Hepimizin hayatımızı kazanmak için yaptığımız bir işimiz vardı. Ayrıca gruptaki herkes de ormancı değildi. Doğaya gönül vermiş herkesin bu grupta yapacağı bir şey var. Hatta bazı arkadaşlarımız bizden daha iyi gözlemlemeye ve tanımaya başlıyorlar doğayı.

Her geziye yeni insanlar götürüyoruz, bazıları şikâyet etse de memnun kalmasa da memnun kalanlar, “bundan sonra ağaçlara daha farklı bakacağım” diyenler bizler için güzel bir ödül. Yaptığımız işten tek beklentimiz daha çok insana ulaşmak, insanlarda doğa ve orman konusunda farkındalık yaratmak.

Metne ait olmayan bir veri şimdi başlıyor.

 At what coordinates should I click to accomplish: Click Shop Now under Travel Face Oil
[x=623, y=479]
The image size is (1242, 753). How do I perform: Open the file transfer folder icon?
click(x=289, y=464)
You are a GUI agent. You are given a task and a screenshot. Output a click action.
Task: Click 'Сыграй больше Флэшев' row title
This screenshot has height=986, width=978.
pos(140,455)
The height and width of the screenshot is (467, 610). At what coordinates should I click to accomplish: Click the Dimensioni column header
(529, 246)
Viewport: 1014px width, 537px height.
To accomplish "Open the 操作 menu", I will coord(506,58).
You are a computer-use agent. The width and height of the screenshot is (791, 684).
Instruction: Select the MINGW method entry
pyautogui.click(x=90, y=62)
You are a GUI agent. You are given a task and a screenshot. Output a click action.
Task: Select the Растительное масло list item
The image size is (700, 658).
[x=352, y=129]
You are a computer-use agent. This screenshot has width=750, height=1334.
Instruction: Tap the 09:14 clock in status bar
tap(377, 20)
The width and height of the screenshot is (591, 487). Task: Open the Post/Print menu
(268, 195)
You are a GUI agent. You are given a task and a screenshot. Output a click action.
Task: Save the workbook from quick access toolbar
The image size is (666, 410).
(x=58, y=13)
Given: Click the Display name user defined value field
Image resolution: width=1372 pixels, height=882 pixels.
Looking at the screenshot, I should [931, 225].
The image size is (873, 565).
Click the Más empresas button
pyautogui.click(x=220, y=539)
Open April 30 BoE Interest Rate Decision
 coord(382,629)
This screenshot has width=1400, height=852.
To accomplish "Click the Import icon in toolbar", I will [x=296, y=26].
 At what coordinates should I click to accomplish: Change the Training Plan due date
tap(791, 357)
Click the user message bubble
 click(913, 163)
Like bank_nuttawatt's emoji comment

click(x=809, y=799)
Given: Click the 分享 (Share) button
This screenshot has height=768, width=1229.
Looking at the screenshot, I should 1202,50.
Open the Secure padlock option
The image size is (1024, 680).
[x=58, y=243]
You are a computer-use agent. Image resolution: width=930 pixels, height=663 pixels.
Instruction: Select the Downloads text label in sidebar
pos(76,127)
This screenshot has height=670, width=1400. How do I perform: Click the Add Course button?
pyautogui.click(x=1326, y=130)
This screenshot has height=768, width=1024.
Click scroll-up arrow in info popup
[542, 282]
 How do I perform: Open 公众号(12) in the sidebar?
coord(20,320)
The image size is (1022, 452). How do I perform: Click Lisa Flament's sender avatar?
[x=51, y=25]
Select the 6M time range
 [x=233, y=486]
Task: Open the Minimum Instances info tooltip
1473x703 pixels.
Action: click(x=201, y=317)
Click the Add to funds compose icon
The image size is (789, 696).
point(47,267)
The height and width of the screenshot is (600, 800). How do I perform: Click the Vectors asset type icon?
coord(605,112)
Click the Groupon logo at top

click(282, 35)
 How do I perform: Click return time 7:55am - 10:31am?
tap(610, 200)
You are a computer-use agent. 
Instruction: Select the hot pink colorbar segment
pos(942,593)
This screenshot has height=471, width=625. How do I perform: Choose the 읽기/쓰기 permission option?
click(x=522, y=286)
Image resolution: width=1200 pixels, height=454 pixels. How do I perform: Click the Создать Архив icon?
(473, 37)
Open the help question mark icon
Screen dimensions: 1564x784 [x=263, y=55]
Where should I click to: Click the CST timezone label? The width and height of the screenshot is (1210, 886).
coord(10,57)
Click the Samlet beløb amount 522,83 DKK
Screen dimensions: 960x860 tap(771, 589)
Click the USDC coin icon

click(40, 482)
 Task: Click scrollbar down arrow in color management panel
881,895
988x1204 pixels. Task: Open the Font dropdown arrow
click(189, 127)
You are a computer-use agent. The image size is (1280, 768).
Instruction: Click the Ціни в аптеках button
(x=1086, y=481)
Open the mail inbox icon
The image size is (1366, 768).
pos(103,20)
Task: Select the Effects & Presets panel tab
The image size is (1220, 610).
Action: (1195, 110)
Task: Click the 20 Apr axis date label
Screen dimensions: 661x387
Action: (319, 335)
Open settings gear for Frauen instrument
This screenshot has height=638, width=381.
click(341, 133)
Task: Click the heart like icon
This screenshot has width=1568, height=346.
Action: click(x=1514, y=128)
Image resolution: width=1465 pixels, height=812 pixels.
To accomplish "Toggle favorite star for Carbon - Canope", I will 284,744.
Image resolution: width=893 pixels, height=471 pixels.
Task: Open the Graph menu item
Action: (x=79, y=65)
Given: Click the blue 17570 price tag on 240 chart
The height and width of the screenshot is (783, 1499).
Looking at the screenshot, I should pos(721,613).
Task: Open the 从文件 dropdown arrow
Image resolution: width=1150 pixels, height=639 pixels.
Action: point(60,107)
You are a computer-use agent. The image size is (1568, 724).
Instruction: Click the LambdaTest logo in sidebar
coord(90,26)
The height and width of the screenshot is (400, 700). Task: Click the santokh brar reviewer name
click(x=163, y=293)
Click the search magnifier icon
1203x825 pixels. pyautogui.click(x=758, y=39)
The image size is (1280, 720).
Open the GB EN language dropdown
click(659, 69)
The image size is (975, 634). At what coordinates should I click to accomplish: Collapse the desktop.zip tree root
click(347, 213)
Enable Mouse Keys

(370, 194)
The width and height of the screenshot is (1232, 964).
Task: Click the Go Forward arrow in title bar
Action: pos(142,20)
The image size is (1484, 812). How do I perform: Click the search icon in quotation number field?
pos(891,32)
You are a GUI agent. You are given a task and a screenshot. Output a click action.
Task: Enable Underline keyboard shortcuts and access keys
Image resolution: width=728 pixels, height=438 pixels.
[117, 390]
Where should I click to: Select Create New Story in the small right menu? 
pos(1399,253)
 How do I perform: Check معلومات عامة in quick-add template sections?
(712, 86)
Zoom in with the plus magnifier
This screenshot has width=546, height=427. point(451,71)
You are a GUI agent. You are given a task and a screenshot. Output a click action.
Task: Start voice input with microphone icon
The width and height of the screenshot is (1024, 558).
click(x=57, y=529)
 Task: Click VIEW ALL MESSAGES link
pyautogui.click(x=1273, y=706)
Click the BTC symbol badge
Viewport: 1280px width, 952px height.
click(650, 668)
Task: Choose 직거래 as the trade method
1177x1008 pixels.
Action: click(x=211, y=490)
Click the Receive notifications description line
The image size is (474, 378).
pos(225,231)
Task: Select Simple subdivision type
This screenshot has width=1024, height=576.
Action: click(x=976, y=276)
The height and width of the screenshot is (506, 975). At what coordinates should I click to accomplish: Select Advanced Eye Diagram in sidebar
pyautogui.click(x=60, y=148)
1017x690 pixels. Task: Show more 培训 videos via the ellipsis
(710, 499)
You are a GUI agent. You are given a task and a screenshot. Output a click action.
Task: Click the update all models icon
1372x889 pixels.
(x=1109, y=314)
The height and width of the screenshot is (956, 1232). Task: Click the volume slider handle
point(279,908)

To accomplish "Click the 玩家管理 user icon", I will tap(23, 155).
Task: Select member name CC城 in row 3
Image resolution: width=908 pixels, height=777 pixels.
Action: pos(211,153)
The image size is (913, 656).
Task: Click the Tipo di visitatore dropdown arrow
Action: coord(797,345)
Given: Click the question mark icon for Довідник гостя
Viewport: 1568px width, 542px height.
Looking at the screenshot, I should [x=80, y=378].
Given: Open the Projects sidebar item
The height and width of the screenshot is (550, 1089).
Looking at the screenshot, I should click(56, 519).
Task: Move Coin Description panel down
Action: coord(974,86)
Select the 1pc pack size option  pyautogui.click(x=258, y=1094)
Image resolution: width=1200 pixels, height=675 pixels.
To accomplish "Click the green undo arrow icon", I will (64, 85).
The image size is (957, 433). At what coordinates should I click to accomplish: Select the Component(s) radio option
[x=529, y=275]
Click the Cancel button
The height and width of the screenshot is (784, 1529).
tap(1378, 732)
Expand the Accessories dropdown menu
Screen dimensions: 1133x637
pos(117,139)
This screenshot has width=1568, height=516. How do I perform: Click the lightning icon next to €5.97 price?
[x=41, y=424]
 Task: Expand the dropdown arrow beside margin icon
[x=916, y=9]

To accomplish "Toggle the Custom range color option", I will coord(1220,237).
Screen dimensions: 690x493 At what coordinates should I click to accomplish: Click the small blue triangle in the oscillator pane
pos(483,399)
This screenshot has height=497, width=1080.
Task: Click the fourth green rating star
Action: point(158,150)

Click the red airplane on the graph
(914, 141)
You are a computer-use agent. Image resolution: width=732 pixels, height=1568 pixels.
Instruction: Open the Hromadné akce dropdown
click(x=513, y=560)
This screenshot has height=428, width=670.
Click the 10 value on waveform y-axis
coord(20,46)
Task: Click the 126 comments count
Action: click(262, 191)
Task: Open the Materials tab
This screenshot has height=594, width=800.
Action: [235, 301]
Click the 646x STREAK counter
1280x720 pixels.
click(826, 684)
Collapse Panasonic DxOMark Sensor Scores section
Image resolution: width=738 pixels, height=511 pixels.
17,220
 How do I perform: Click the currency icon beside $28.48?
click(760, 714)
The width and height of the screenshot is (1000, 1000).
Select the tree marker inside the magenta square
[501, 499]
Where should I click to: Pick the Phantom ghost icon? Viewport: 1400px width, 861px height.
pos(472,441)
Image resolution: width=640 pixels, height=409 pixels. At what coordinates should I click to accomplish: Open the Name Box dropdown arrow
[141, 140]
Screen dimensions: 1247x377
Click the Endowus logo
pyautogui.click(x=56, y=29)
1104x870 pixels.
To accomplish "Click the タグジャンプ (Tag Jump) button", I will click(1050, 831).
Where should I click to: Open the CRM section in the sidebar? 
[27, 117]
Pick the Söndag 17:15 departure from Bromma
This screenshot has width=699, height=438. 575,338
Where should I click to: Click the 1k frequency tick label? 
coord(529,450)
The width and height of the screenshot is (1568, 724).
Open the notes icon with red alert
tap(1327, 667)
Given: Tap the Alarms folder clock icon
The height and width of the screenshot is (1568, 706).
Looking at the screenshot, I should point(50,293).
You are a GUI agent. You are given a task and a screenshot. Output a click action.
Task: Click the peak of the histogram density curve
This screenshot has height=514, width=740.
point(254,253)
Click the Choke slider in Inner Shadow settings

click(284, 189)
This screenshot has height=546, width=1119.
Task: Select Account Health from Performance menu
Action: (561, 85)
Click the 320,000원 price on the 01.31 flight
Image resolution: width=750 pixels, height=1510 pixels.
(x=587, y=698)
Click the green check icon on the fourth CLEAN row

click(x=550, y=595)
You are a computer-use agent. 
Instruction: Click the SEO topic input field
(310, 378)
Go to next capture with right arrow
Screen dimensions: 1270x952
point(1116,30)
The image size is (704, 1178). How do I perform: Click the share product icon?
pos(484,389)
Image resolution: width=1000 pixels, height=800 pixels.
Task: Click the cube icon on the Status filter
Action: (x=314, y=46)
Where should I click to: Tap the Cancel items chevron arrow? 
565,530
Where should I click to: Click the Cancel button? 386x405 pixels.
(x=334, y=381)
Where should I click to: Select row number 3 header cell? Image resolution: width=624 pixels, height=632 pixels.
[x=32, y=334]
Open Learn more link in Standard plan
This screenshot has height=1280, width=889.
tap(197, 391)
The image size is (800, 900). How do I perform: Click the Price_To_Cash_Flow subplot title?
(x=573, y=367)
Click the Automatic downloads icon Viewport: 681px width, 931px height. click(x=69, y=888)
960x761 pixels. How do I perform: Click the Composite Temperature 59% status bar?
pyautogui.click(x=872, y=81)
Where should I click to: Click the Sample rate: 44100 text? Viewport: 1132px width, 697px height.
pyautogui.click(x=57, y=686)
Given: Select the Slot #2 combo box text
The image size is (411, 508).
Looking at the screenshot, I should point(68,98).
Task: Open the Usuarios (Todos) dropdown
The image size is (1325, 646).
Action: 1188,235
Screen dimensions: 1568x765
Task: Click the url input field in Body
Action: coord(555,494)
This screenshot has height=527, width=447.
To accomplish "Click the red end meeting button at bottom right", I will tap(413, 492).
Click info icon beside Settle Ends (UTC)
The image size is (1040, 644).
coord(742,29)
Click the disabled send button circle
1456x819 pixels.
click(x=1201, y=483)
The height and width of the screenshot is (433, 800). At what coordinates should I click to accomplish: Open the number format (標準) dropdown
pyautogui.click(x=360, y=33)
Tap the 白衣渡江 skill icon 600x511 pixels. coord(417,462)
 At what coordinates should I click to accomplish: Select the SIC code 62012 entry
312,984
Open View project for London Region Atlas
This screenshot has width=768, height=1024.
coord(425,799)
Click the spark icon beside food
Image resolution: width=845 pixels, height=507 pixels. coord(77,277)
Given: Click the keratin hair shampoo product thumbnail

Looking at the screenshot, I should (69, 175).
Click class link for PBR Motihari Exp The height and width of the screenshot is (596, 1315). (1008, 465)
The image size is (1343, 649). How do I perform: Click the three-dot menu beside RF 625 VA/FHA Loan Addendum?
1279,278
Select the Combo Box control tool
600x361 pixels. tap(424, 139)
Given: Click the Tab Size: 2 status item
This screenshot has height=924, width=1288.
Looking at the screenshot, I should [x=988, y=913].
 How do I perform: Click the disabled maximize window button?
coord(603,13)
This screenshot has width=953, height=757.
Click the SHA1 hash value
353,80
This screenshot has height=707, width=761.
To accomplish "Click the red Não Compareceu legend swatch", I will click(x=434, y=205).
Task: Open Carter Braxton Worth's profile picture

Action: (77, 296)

Bazen vakitsizlikten istediğimiz kadar gezi yapamıyoruz, bazen yaptığımız gezilere katılımcı bulamıyoruz, bazen terslikler üst üste geliyor katılımcıları memnun edemiyoruz. Ama bazen de insanlar karşılaştıkları güzellikler, organizasyondaki doğallık karşısında çok memnun kalıyorlar.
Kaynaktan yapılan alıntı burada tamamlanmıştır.